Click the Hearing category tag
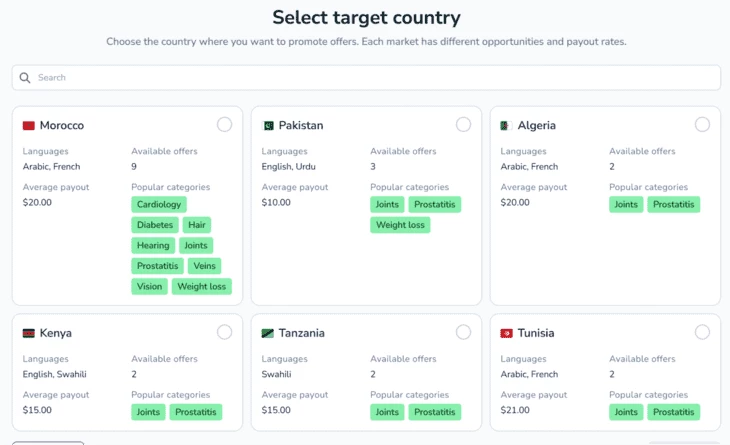(x=153, y=246)
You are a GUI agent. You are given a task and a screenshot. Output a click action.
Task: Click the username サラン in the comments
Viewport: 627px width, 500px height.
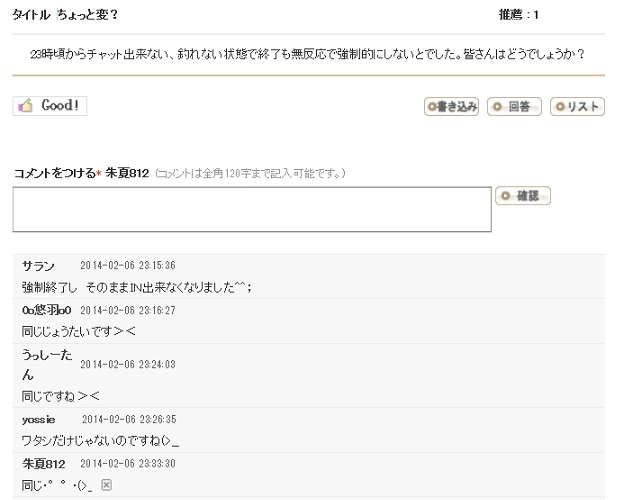click(38, 266)
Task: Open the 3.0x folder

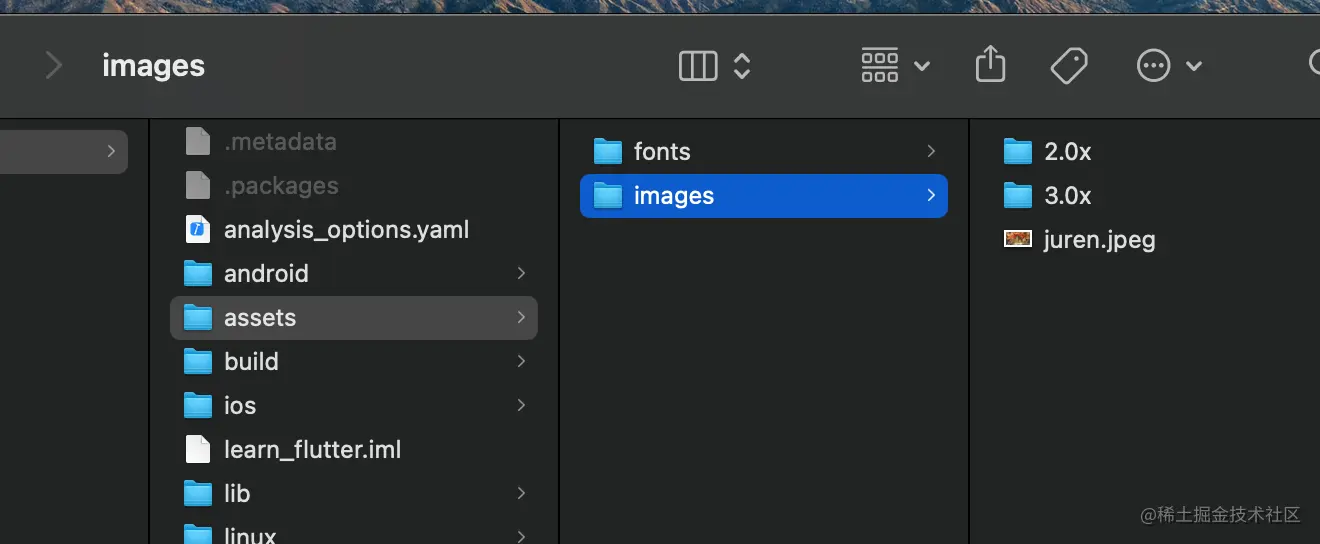Action: (x=1067, y=196)
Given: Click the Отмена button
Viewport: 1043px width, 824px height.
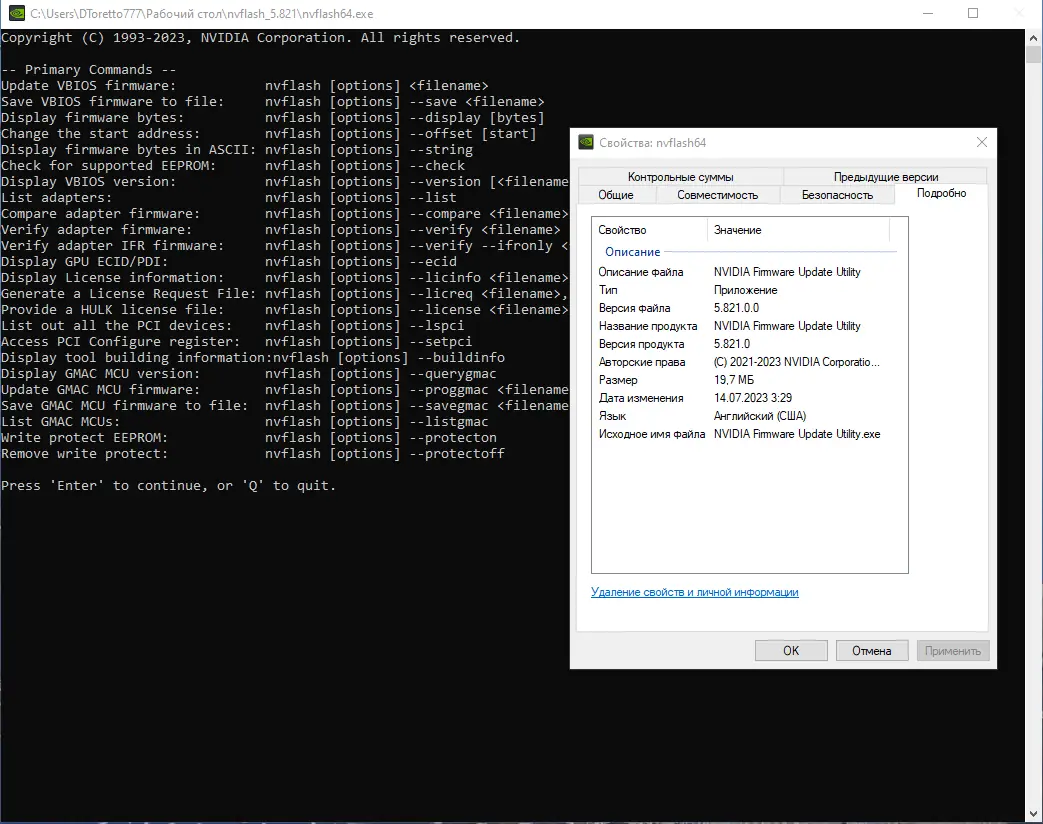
◆ ◆ ◆ ◆ ◆
In your copy of the material, match every word exactly and include no pictures.

ANSWER FOR THE TASK.
Click the Hearing category tag
(x=153, y=246)
You are a GUI agent. You are given a task and a screenshot. Output a click action.
Task: Click the username サラン in the comments
Viewport: 627px width, 500px height.
click(38, 266)
Task: Open the 3.0x folder

Action: (x=1067, y=196)
Given: Click the Отмена button
Viewport: 1043px width, 824px height.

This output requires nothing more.